“The Black Family” is this year’s Black History Month theme. It is brought to us by the organization that founded Black History Month, the Association for the Study of African American Life and History. For more information on the association and to browse past themes, click here. Collected below are some fictional stories to enjoy all year round that embrace this year’s theme on the Black family.
The Travelers by Regina Porter
A first novel by an award-winning playwright follows the experiences of two American families, one black and one white, against a backdrop of historical events from the 1950s through the first year of Barack Obama’s presidency.
It’s Not All Downhill From Here by Terry McMillan
Confident that her best days are still ahead, a successful businesswoman relies on close friends and her resourcefulness when an unexpected loss turns her world upside down.

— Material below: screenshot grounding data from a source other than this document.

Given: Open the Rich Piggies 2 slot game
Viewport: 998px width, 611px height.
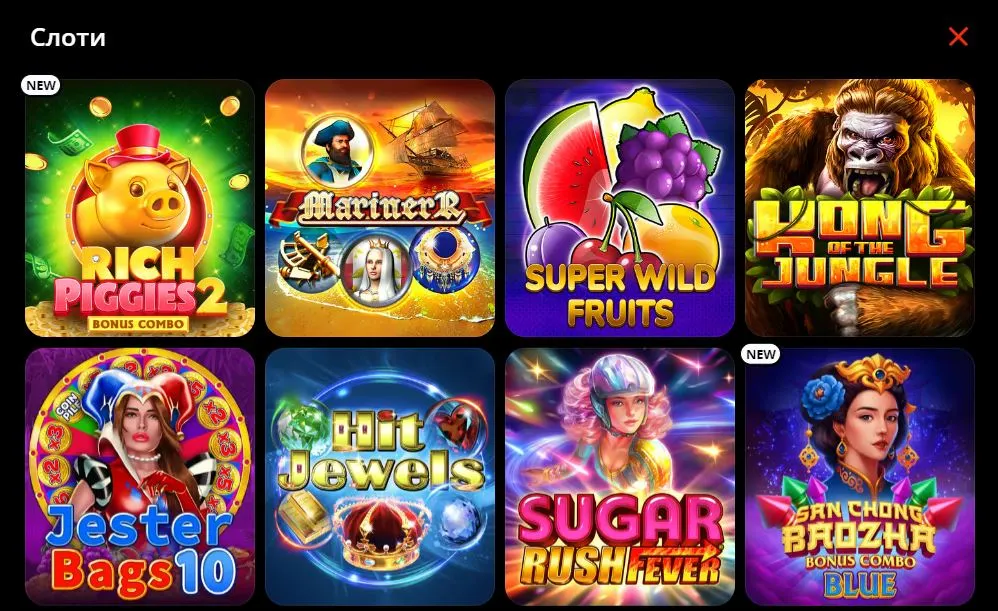Looking at the screenshot, I should pos(140,208).
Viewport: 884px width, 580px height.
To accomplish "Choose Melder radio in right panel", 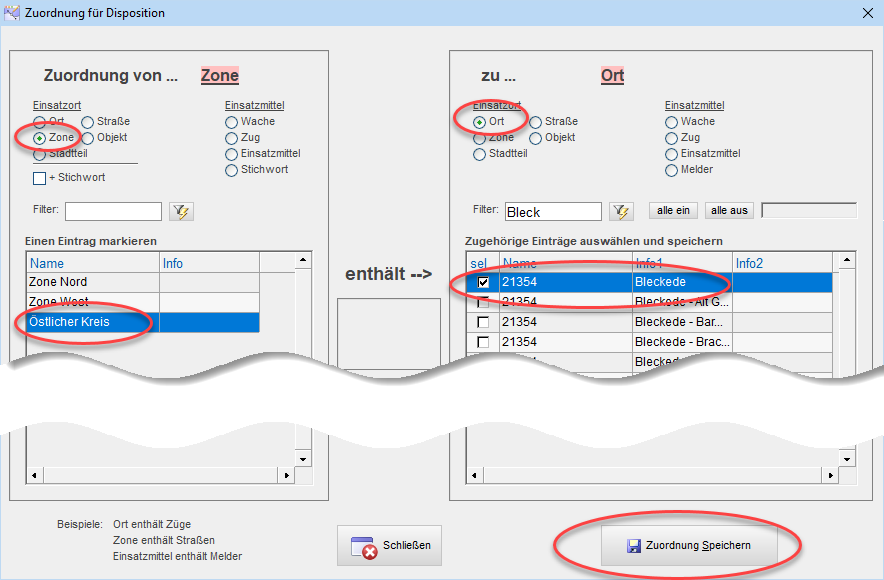I will (x=672, y=170).
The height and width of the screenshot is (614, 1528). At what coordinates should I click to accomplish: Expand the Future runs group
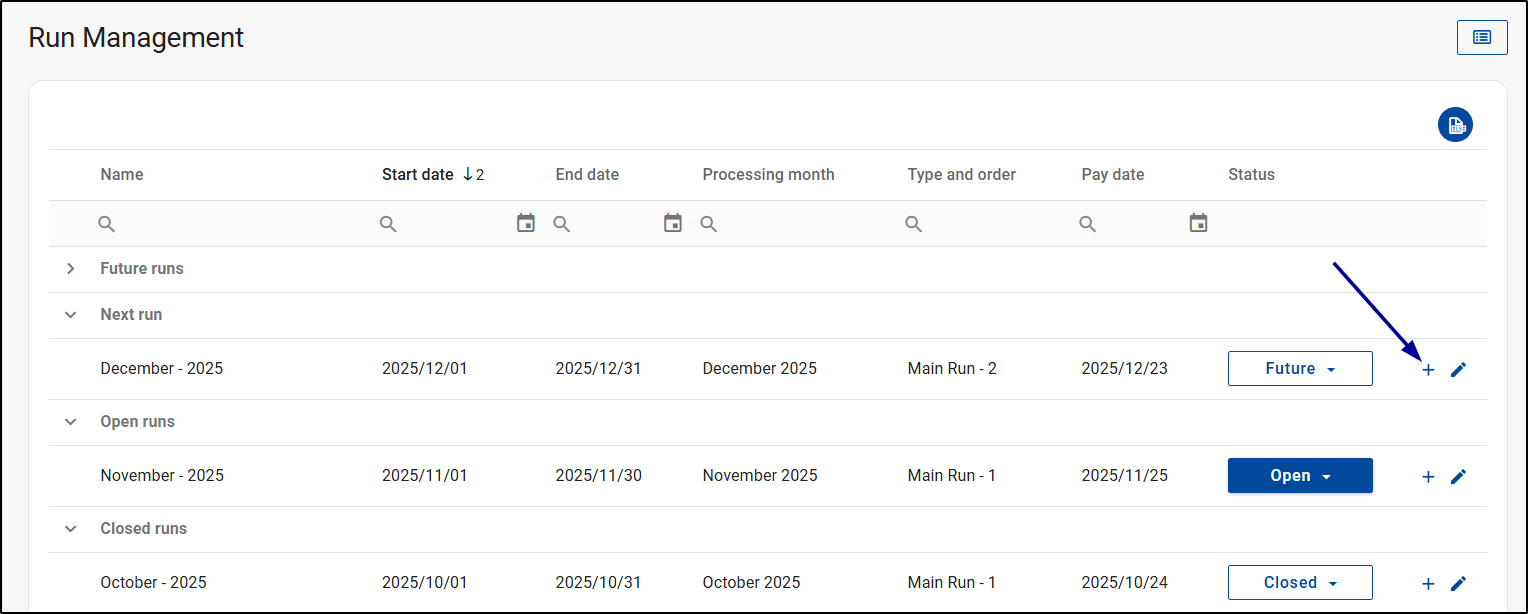(x=71, y=269)
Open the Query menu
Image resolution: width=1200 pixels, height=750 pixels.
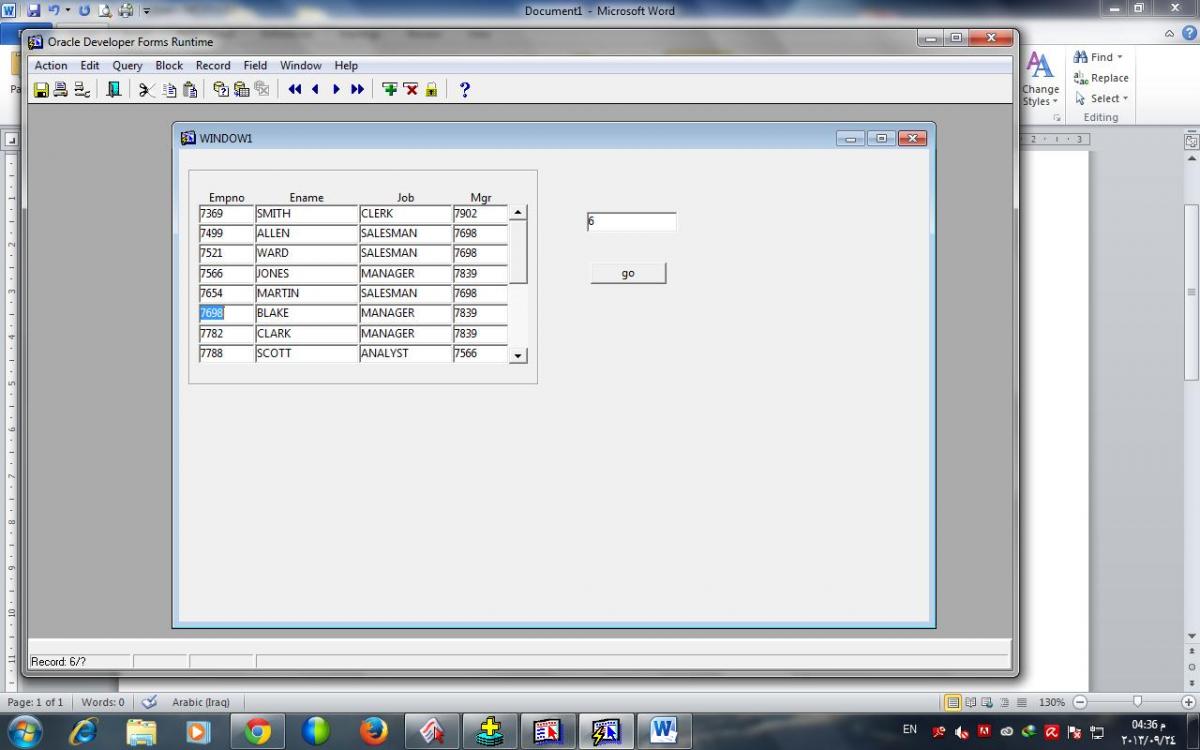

No One Is Coming To Save Us by Stephanie Powell Watts
A tale inspired by The Great Gatsby is set in the contemporary South and follows the difficulties endured by an extended black family with colliding visions of the American dream.
The Turner House by Angela Flournoy
Learning after a half-century of family life that their house on Detroit’s East Side is worth only a fraction of its mortgage, the members of the Turner family gather to reckon with their pasts and decide the house’s fate.
Red At The Bone by Jaqueline Woodson
As Melody celebrates a coming of age ceremony at her grandparents’ house in 2001 Brooklyn, her family remembers 1985, when Melody’s own mother prepared for a similar party that never took place in this novel about different social classes.
An American Marriage by Tayari Jones
When her new husband is arrested and imprisoned for a crime she knows he did not commit, a rising artist takes comfort in a longtime friendship, only to encounter unexpected challenges in resuming her life when her husband’s sentence is suddenly overturned.
A Kind of Freedom by Margaret Wilkerson Sexton
Explores the legacy of racial disparity in the South through the story of three generations of an African American family in New Orleans.
Homecoming by Yaa Gyasi
Two half-sisters, unknown to each other, are born into different villages in 18th-century Ghana and experience profoundly different lives and legacies throughout subsequent generations marked by wealth, slavery, war, coal mining, the Great Migration and the realities of 20th-century Harlem.